Reaction to the Law of April 6, 1830, among anglo settlers in Texas was furious.  Some colonists were invigorated in their call for separate statehood for Texas (as opposed to the state of Texas and Coahuilla), while others clamoured for revolution and an independent Texas republic.  Most colonists did not realize that Austin’s and McGloin’s colonies were relatively unaffected by the law since their contacts were completed and legal land titles were only a matter of paperwork away.  The establishment of customs houses created a great deal of political strife, due mainly to poor choices in customs officers, and made it a bit more difficult to do business in some instances.  The establishment of garrisons and building of fortifications caused an uproar, especially when colonists learned garrisons were to include inmates from Mexican prisons (this did materialize and did cause some problems, but only in a very small percentage of the overall garrison force in Texas).

In June of 1832, three illegal aliens — from the United States of the north – were arrested by Col. Juan Bradburn, in charge of the garrison at Anahuac on Galveston Bay.  When it finally came to charges, they were accused of illegally being in Mexico and of practicing law in Mexico without benefit of a license.  When civil authorities attempted to intervene, Bradburn declared them illegal under the Law of April 6, and held his prisoners for military trial.  Revolutionary activists then took over the action and minor skirmishes ensued.  A stalemate was reached when Bradburn withdrew into an unfinished brick fortification.  Realizing they could not take the Mexican position without artillery, the Texians under William McAlpin Robertson sent to Brazoria for cannon.  At about the same time, Samuel Williams, Austin’s secretary in San Filipe, dispatched Texian militia to Anahuac in support of Bradburn (they did not arrive until the situation was resolved).  At Brazoria, colonists organized a militia, commandeered a schooner and loaded it with cannon, and headed down the Brazos River to Velasco and Anahuac.  Col. Domingo Ugartechea, in command of the garrison at Velasco, refused passage since the colonists intended to attack the Mexican post at Anahuac.  The Texians reorganized into companies under John Austin and Henry Smith, fortified the schooner, and made plans to attack Fort Velasco.  The plan was for Austin’s company to attack from the north, while Smith circled between the fort and the shoreline and attack from the driftwood piles; the schooner was to drift downriver into cannon range and bombard the fort.  About midnight, before everyone was in position, a colonist under Austin had the misfortune of having his gun discharge and became the first casualty of the action. 

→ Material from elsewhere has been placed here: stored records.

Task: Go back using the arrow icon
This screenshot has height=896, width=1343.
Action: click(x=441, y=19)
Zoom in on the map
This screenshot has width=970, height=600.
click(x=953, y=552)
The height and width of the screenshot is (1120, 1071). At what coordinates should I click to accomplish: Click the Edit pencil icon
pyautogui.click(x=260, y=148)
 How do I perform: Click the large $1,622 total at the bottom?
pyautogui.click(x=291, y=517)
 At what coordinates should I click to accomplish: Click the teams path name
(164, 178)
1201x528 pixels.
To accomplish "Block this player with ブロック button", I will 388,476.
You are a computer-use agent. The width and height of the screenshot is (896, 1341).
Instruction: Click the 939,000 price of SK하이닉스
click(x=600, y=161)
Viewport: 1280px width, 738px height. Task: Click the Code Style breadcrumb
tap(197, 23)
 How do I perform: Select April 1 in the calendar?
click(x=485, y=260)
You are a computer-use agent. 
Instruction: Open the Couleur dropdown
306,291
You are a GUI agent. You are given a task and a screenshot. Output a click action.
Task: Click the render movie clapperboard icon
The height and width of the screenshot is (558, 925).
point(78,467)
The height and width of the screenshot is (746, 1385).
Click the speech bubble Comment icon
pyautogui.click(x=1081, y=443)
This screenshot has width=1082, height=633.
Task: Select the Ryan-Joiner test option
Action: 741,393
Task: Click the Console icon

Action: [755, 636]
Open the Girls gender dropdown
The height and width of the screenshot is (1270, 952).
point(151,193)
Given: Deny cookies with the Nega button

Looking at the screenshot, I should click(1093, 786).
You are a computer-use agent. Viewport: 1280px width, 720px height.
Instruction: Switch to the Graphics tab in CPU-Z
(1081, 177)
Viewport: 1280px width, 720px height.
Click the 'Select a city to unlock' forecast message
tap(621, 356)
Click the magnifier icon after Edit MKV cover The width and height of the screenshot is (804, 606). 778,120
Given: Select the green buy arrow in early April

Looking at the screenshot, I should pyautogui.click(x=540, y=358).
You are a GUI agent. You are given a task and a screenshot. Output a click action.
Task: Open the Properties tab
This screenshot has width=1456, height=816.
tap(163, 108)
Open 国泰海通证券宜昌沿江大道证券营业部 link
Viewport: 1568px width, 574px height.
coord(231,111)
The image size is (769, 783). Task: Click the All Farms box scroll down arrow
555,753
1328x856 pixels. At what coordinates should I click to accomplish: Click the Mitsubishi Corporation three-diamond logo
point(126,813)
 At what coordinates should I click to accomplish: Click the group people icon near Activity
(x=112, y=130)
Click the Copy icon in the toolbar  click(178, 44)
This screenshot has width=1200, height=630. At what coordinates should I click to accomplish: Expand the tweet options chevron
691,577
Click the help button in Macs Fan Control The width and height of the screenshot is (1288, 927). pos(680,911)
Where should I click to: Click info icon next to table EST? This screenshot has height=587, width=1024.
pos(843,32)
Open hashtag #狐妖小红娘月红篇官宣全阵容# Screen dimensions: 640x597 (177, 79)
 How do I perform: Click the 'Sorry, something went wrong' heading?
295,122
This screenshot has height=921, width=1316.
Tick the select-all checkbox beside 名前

Ugartechea fired 109 of 113 rounds for his main cannon before surrendering due to a lack of ammunition and no hope of reenforcements; the Texians were receiving both supplies and additional men all the while.  Ugartechea surrendered with the Honours of War – his men retained their assigned arms and minimal ammunition – and was removed with his garrison across the river to Quintana, where they were to await transport to Matamoros.  Hearing the news of the Velasco defeat, Bradburn knows he cannot hold out; he awaits the arrival of Col. Jose de las Piedras from Nacodoches to turn over his command and flee for the Sabine.  With Velasco and Anahuac cleared of their garrisons, and Piedras soon recalled to Mexico, Texas was left with virtually no official Mexican presence.

Several months after the battle, when Mexican authorities visited Velasco to inquire into the matter, the colonists declared they had acted in support of Santa Anna, then campaigning in central Mexico against President Bustamente.  No one was fooled, but it was enough to satisfy the Mexican government – until the problem of anglo predominance could be dealt with.  Many colonists were dismayed at the lack of support from the United States; with that support, they could have pitched their lots for independence.

During the conflict, S.F. Austin was in Mexico City, lobbying for repeal of the more odious provisions of the Law of April 6; covertly, he was wrangling for separate statehood for Texas. Three years later, he would lead another militia into Bexar at the start what would become the revolution of 1836.